The outsiders takes place in the poor side of town in Tulsa, Oklahoma. With two gangs the Greasers and the Socs. Greasers live on the north side of town. They are less fortunate than the Socs and had it a lot harder. The Socs lived on the south side, came from wealth and had it made. And they never let the Greasers forget that. The movie is centered on one person. Ponyboy Curtis. A 14 year old greaser who lives with his two older brother, Darrel and Sodapop. The movie focuses on how him and his friend Johnny Cade ran away for killing a Soc that was attacking Ponyboy.
This my FAVORITE movie of all time. One I love old movies. And two this whole movie is dramatic and heart felt and its all about self growth. I think the point of the film was to showcase these two topics: being at the wrong place at the wrong time and appreciating those around you. You see Ponyboy coming of age and learning how to change his attitude towards his older brother.

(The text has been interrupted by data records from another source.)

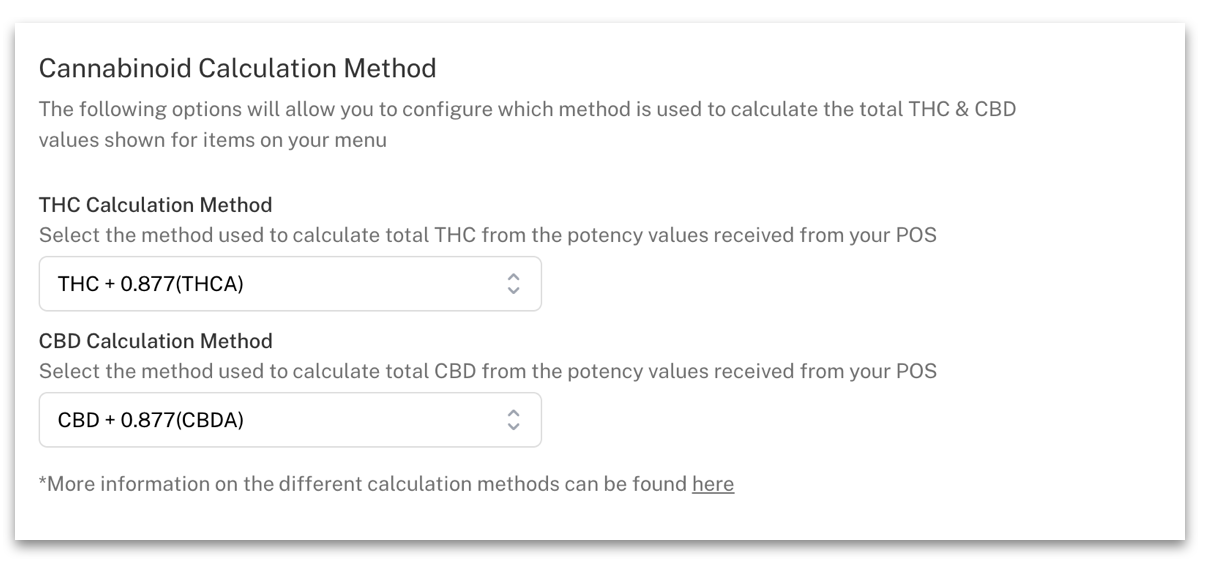Expand the dropdown showing CBD + 0.877(CBDA)
The image size is (1216, 578).
click(x=290, y=420)
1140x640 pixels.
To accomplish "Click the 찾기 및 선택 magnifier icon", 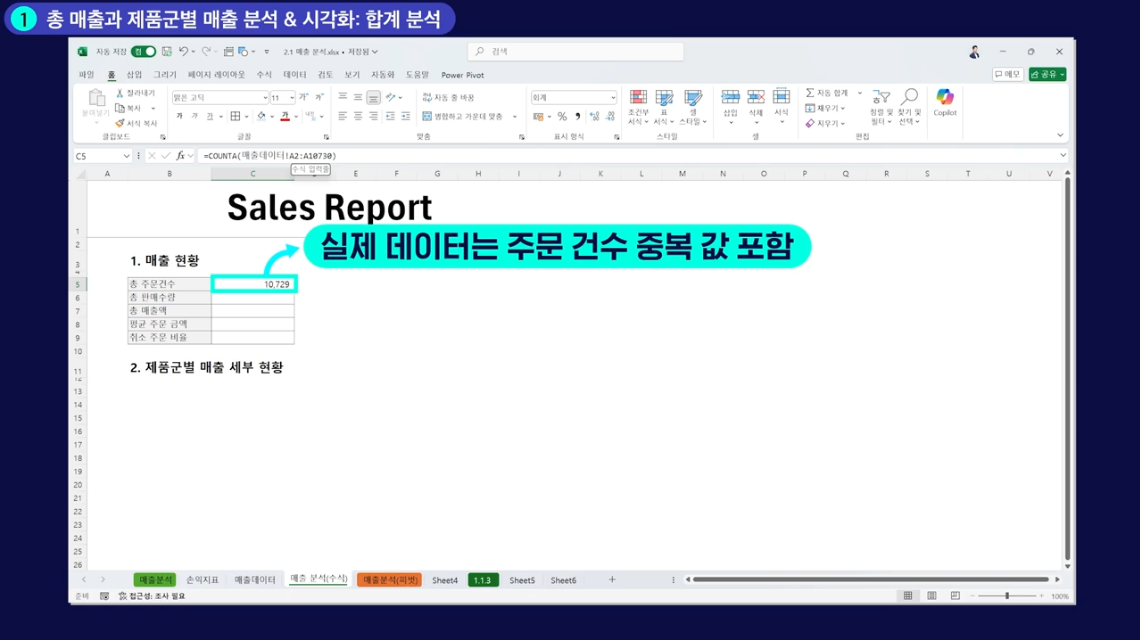I will (908, 98).
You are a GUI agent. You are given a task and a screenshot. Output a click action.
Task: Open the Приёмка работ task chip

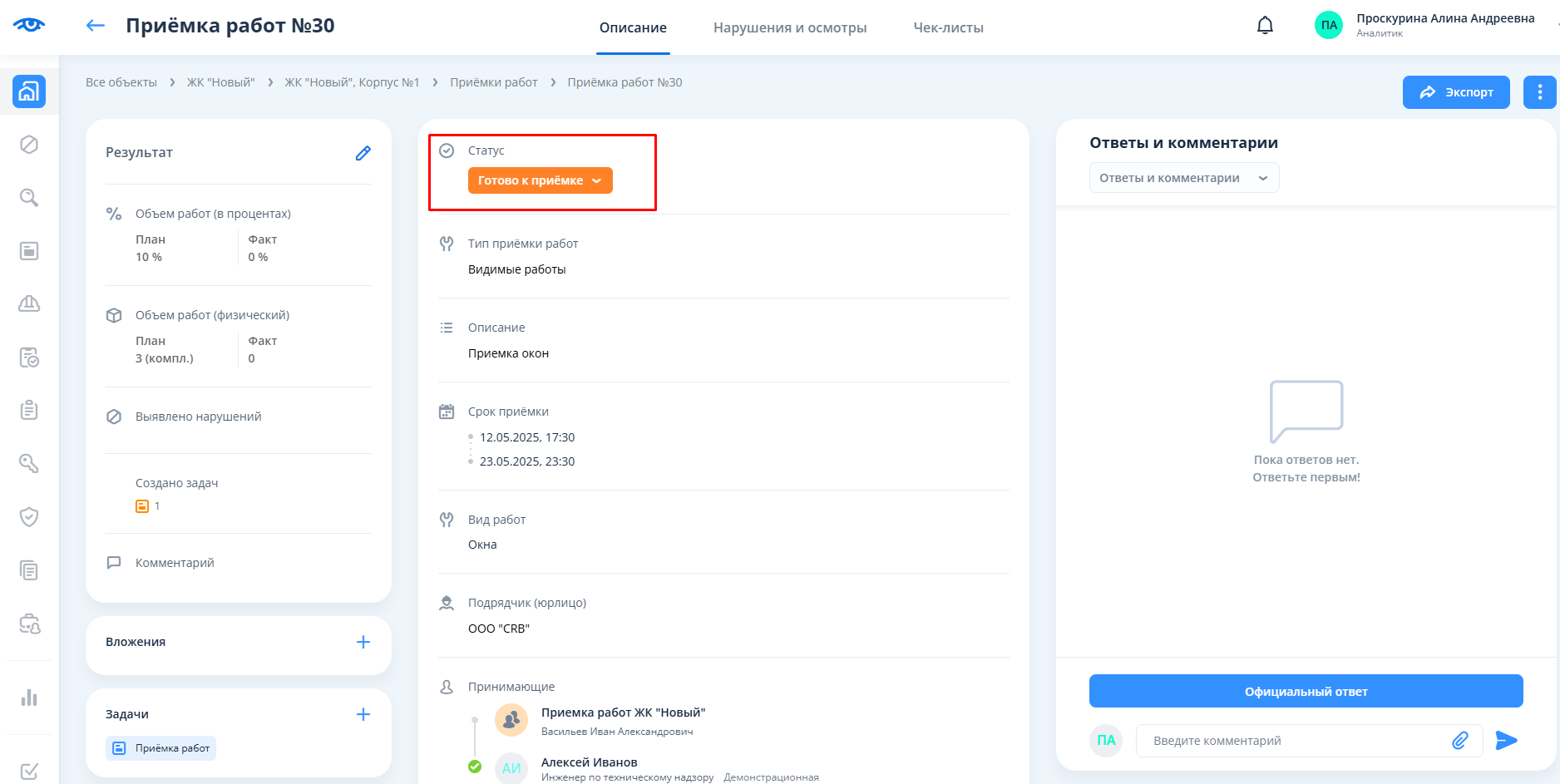coord(161,748)
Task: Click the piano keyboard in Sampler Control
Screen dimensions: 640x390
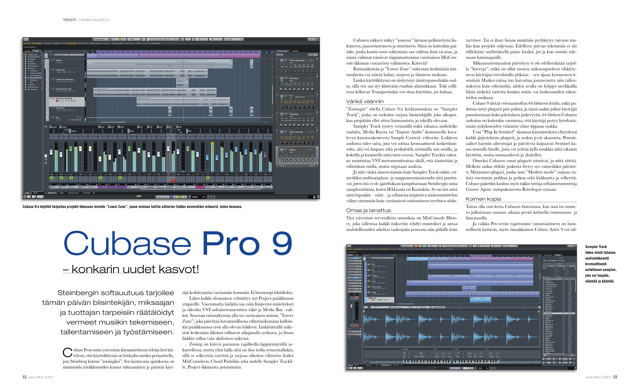Action: [451, 362]
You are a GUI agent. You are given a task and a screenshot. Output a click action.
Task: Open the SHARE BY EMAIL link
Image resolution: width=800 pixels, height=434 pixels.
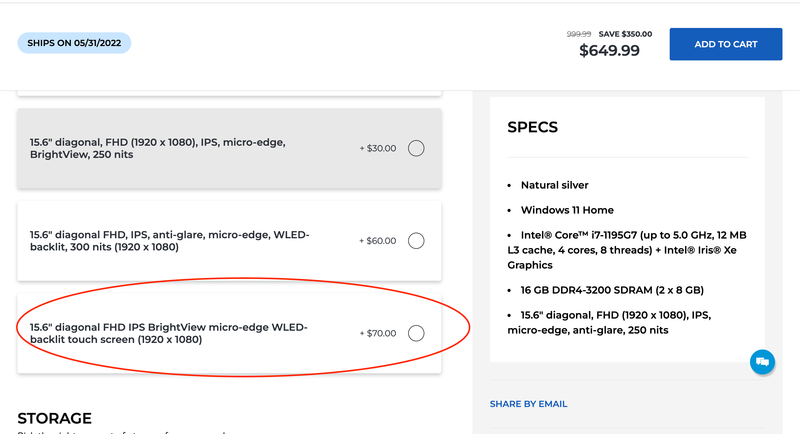pyautogui.click(x=528, y=404)
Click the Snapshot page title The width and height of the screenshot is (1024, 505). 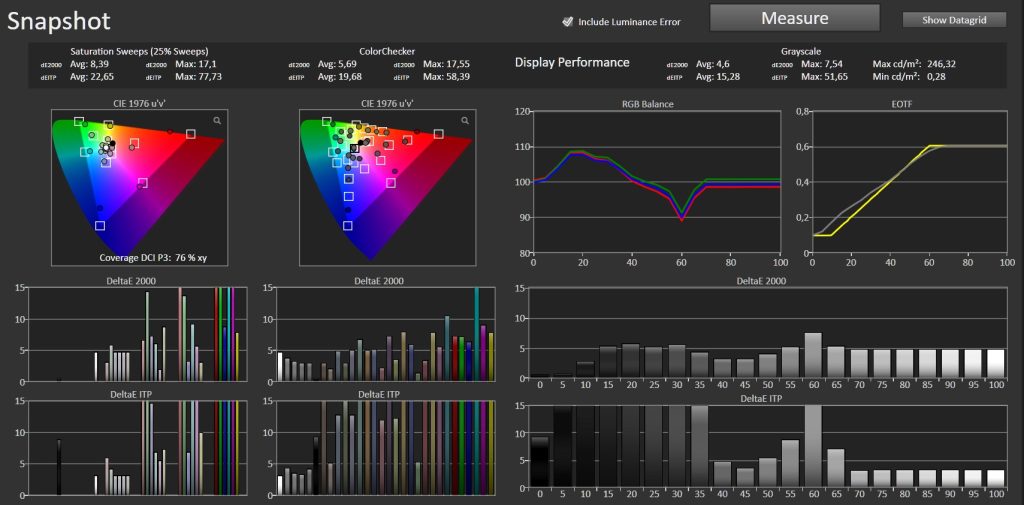click(59, 21)
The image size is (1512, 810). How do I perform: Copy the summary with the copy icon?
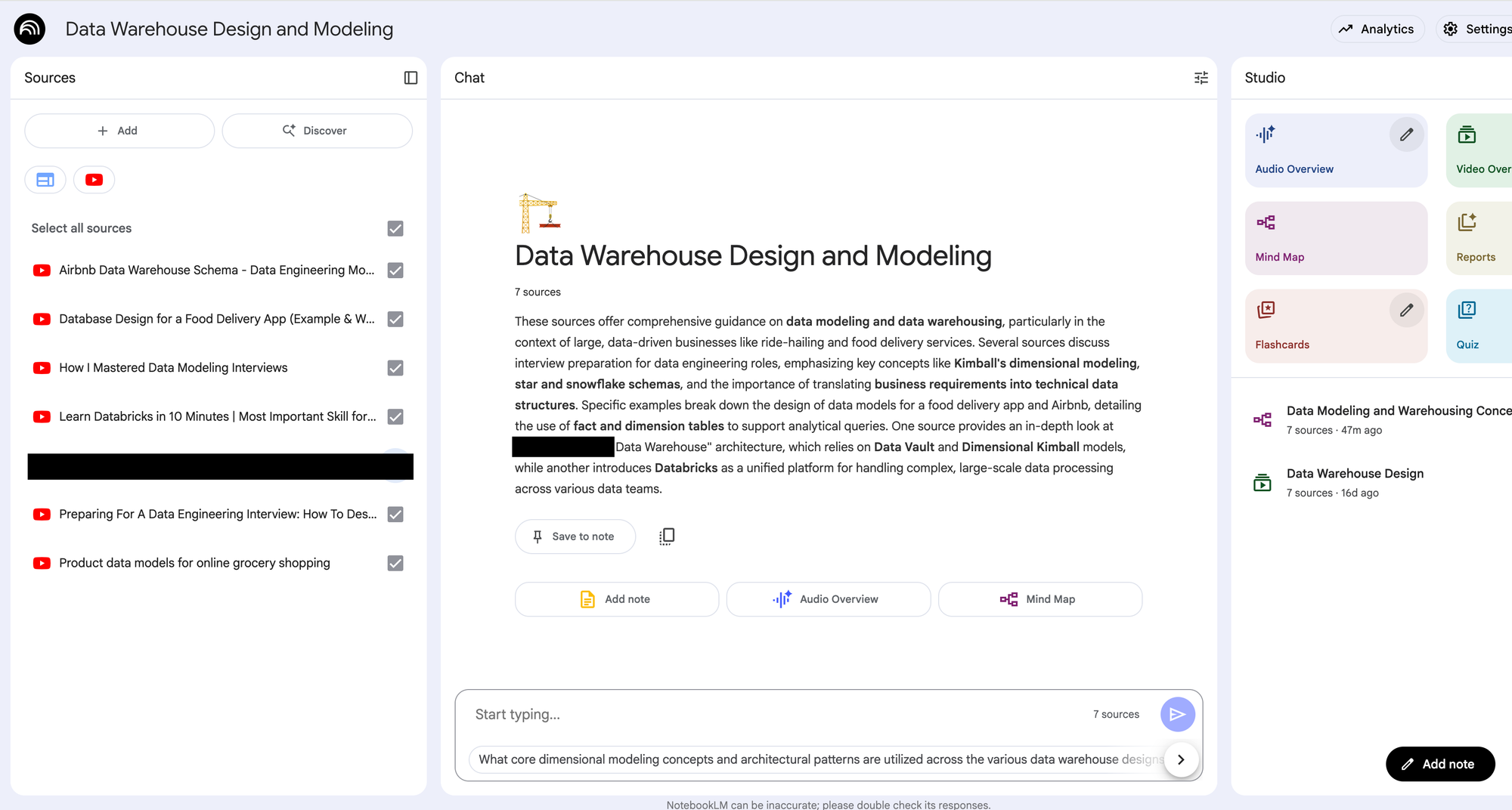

Howard Rosenberg of Los Angeles Times:
“Although the characters are too inconsistent to be entirely believable and often act too inanely to be respected, there are enough nice moments here to lift “The Outsiders” above the ordinary and give it promise. Yet “The Outsiders” depicts a pretty dismal world, giving us corrupt, sadistic cops and rotten rich who spend their waking hours plotting how to oppress the poor and dirty-fingernailed. What’s more, even the show’s young target audience may ultimately tire of week after week of greasers and socs sneering and snarling at each other.”
Peter Travers of Rolling Stone:
“Coppola has given the film a fullness that makes it feel freshly minted. Ponyboy, quoting Robert Frost’s poem about how nothing gold (meaning youth) ever lasts, is set against an impossibly golden sunset that always threw me, as did much of the florid dialogue.”